A little something for everybody at this year’s Philly Music Festival

The music festival benefitted a slew of local music organizations including Settlement Music School, Musicopia and Kensington’s own Rock to the Future.

After only three songs into Low Cut Connie’s set at Philly Music Fest Saturday night, Adam Weiner’s curly, stark black bangs were already glued to his forehead with sweat. The music festival benefitted a slew of local music organizations, including Settlement Music School, Musicopia and Kensington’s own Rock to the Future.

“Do what you feel,” he commanded those in attendance at the World Cafe Live.

The crowd, which was as age-diverse as they come, did just that, while bumping and grinding to the South Philly-based band’s rendition of “Boozophilia,” the hit song that put them on the map. Most of the Philadelphia music scene has come to learn that Low Cut Connie shows are more than just concerts — they’re parties.

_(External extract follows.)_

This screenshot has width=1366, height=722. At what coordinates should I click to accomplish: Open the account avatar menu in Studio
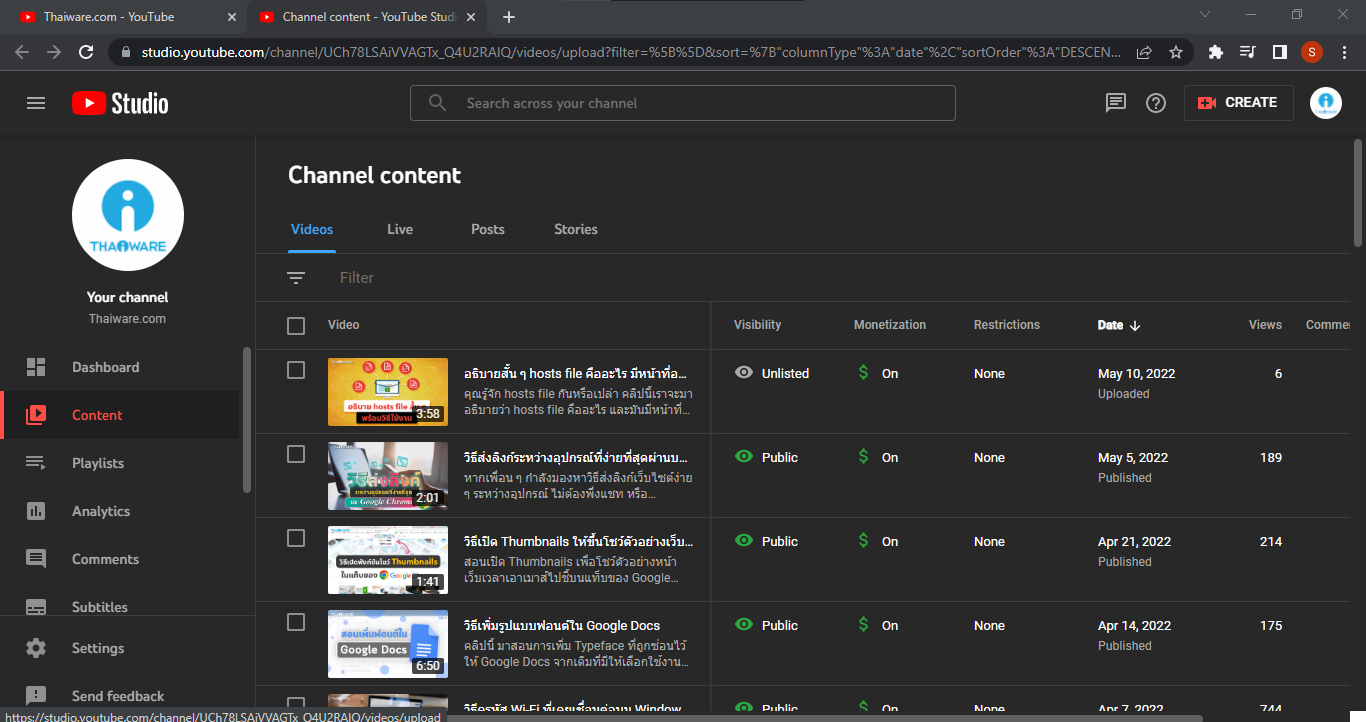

Events. Celebrations. They’re basically glorified house shows since you almost always end up leaving with more friends than you came in with. For one night, the World Cafe Live may have well been renamed the Living Room Live.

In addition to “Boozophilia,” the band went on to play a bunch of other older songs such as “Back In School,” “Rio” and “Shake It Little Tina.”

The crowd went wild for each one, but they were just as crazy for the new stuff. A slew of new songs off Connie’s latest two albums Dirty Pictures (Part One) and Dirty Pictures (Part Two) were also played, such as “All These Kids are Way Too High,” “Revolution Rock and Roll,” “Beverly,” “Oh Suzanne,” and “Dirty Water.”

Back in February, Weiner described DP1 as “grimy” and “messy,” while DP2 is more “emotional” and “cathartic.” It represents a microcosm of the band’s sound since its first album, Get Out the Lotion, released in 2011.

Weiner’s showmanship is all about breaking down the fourth wall between the band and the audience. The frontman lept into the crowd, embracing people up front with hugs, and at one point plucked out a few chest hairs and blew them into the audience.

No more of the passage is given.